**TASK**
Render everything from the line containing "This screenshot has width=1568, height=744." down to the line containing "(x=80, y=625)" as a numbered list, dropping any blank lines.

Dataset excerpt
'''
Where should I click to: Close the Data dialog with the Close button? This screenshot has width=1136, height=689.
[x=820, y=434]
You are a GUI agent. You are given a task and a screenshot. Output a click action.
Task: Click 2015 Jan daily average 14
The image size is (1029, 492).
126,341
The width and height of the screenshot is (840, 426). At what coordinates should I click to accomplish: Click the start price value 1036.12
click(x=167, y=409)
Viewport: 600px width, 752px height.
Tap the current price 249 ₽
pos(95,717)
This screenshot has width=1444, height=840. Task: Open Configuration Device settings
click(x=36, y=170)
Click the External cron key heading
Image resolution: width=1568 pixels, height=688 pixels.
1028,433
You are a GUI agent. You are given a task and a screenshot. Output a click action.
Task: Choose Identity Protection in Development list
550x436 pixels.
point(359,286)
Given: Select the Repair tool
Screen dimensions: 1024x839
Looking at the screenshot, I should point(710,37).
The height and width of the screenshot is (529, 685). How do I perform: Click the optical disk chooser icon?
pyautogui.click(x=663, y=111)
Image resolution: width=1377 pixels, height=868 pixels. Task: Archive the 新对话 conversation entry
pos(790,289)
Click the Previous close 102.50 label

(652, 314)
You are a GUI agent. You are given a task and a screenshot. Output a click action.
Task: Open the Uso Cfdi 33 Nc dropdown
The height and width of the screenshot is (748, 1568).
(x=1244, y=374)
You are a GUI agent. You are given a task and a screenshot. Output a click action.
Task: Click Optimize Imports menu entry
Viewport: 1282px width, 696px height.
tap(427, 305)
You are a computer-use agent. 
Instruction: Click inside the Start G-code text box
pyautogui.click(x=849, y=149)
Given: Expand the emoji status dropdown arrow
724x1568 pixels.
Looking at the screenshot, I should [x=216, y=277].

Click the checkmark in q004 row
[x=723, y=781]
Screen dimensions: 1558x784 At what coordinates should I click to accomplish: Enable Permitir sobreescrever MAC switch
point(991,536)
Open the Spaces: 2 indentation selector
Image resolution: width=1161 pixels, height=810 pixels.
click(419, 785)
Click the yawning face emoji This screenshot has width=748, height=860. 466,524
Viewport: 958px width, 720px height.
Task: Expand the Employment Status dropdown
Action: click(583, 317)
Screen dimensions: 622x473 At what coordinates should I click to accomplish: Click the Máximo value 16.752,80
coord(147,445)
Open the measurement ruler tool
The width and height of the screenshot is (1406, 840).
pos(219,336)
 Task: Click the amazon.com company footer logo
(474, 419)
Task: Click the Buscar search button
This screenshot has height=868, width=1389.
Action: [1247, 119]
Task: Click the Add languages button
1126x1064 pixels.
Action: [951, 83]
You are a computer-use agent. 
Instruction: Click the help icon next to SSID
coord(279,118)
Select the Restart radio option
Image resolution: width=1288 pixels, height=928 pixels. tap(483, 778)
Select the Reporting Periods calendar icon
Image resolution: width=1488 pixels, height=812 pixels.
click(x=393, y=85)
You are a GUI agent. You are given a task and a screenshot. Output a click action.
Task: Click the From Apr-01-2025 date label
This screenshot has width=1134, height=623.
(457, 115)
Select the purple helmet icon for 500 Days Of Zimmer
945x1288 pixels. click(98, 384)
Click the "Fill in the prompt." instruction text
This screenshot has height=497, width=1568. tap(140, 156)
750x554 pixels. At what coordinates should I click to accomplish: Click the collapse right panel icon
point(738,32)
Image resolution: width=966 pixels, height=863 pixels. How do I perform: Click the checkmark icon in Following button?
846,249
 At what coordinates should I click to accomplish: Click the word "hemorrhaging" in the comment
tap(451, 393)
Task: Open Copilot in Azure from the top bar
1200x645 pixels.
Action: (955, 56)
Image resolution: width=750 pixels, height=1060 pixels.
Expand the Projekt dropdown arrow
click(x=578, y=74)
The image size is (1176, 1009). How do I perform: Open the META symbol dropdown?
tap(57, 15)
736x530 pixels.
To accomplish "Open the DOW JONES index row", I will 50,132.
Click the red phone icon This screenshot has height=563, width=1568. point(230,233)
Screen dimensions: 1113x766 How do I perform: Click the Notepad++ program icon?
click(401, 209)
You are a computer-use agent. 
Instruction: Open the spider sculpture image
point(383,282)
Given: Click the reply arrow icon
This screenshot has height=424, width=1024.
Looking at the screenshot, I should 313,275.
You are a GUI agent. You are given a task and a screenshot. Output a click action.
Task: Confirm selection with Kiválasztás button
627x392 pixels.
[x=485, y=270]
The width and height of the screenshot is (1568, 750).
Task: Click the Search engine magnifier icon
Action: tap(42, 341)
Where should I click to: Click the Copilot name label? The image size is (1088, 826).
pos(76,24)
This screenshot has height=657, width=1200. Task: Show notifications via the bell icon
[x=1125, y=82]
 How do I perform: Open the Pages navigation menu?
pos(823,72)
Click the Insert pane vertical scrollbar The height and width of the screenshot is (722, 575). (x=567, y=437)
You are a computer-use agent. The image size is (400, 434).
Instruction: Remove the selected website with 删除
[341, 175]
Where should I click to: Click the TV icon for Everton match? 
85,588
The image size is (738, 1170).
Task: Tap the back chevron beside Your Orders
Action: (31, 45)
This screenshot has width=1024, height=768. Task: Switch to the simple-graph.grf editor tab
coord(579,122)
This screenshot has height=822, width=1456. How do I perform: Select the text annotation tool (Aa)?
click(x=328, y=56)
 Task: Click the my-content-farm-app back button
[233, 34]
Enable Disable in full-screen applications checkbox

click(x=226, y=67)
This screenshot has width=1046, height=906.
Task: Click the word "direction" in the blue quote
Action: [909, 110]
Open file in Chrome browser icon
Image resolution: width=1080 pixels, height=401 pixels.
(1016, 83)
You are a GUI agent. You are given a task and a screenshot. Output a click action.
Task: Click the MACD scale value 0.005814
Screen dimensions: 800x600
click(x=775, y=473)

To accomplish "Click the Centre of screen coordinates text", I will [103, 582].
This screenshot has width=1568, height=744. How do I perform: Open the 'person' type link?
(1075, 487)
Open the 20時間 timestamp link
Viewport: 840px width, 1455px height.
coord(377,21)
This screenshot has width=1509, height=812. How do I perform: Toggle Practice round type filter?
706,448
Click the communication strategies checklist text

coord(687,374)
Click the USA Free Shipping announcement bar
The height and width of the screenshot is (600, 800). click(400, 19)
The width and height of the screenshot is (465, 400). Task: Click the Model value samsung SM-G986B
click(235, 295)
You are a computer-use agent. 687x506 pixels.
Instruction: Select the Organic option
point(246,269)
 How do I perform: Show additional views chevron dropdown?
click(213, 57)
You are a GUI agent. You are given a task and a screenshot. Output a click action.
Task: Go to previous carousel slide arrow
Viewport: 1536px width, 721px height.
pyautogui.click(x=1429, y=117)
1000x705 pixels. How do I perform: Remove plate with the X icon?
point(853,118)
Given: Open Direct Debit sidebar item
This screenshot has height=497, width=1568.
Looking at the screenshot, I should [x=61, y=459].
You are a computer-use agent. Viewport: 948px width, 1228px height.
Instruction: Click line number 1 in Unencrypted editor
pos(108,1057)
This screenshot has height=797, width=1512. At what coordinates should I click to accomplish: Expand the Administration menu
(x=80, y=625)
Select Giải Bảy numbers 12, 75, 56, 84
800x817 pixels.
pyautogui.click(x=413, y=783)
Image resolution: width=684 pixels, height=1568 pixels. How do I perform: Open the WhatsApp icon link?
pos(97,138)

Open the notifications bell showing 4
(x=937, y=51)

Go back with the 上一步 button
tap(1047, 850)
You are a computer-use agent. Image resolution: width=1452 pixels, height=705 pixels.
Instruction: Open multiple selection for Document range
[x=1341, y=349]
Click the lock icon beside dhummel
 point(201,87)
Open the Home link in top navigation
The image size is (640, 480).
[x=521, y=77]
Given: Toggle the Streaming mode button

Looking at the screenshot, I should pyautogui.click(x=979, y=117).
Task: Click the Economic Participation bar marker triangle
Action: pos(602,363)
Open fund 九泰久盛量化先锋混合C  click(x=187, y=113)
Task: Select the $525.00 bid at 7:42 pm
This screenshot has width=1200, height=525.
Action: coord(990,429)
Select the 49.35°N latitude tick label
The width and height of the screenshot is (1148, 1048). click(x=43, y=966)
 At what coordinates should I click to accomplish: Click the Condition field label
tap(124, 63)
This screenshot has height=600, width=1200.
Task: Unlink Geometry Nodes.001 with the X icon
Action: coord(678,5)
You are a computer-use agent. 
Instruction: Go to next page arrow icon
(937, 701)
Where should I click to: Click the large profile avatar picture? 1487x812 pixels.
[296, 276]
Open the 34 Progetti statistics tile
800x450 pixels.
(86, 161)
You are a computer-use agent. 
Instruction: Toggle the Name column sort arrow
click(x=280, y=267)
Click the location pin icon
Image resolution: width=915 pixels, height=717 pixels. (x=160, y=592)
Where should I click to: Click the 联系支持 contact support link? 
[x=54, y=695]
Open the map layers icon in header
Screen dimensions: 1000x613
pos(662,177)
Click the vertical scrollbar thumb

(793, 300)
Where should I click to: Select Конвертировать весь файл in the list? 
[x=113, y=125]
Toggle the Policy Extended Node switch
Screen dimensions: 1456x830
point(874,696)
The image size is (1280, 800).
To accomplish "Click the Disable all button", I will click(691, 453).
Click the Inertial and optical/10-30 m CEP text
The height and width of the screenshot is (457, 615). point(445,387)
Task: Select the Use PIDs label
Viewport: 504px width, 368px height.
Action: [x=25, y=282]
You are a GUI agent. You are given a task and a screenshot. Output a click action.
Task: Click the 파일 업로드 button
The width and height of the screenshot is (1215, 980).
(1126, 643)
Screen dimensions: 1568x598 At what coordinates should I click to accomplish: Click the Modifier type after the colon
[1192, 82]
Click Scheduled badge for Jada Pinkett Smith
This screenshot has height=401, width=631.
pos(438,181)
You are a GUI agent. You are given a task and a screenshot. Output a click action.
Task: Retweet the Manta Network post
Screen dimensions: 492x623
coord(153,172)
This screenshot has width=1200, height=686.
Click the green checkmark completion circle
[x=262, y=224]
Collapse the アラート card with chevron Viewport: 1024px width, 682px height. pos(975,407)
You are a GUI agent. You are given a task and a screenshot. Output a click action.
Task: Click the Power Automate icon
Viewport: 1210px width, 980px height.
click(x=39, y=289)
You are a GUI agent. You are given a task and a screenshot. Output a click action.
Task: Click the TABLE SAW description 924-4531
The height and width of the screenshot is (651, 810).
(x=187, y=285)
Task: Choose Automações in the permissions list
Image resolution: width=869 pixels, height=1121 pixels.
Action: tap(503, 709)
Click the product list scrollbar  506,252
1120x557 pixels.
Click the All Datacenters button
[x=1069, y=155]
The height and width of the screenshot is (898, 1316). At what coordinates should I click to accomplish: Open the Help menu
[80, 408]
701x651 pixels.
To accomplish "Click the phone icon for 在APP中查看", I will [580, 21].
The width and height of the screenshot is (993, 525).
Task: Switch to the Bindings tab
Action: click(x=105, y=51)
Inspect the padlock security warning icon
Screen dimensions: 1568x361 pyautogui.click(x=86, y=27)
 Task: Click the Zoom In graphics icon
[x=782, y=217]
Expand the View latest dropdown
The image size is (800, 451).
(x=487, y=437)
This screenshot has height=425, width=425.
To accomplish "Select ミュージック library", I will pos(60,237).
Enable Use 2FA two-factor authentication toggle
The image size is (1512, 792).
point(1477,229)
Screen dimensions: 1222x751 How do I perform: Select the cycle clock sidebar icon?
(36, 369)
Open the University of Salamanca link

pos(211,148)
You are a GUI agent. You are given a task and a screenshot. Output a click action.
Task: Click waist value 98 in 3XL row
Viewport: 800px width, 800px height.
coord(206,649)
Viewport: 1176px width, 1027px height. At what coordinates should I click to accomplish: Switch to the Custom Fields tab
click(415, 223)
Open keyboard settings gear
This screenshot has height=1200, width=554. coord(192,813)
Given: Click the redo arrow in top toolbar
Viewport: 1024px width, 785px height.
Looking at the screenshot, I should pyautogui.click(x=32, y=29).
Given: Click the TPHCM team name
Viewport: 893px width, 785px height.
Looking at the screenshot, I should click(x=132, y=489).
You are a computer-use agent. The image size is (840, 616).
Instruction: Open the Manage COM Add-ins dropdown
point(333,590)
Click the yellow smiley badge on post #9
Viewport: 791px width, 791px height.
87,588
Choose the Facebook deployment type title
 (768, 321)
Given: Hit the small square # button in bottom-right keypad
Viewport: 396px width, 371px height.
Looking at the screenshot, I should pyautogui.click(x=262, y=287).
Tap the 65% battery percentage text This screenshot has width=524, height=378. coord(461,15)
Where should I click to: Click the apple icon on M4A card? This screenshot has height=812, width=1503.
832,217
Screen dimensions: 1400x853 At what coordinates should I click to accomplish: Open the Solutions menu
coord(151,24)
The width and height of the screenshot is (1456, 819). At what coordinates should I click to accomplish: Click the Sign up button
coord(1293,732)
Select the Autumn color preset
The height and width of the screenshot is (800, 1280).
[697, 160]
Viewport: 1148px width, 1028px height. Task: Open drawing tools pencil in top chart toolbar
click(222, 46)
'''
**CORRECT RESULT**
1. This screenshot has width=1568, height=744. How do I perform: Open the 'person' type link?
2. (1075, 487)
3. Open the 20時間 timestamp link
4. Viewport: 840px width, 1455px height.
5. coord(377,21)
6. This screenshot has width=1509, height=812. How do I perform: Toggle Practice round type filter?
7. 706,448
8. Click the communication strategies checklist text
9. coord(687,374)
10. Click the USA Free Shipping announcement bar
11. The height and width of the screenshot is (600, 800). click(400, 19)
12. The width and height of the screenshot is (465, 400). Task: Click the Model value samsung SM-G986B
13. click(235, 295)
14. You are a computer-use agent. 687x506 pixels.
15. Instruction: Select the Organic option
16. point(246,269)
17.  How do I perform: Show additional views chevron dropdown?
18. click(213, 57)
19. You are a GUI agent. You are given a task and a screenshot. Output a click action.
20. Task: Go to previous carousel slide arrow
21. Viewport: 1536px width, 721px height.
22. pyautogui.click(x=1429, y=117)
23. 1000x705 pixels. How do I perform: Remove plate with the X icon?
24. point(853,118)
25. Given: Open Direct Debit sidebar item
26. This screenshot has height=497, width=1568.
27. Looking at the screenshot, I should [x=61, y=459].
28. You are a computer-use agent. Viewport: 948px width, 1228px height.
29. Instruction: Click line number 1 in Unencrypted editor
30. pos(108,1057)
31. This screenshot has height=797, width=1512. At what coordinates should I click to accomplish: Expand the Administration menu
32. (x=80, y=625)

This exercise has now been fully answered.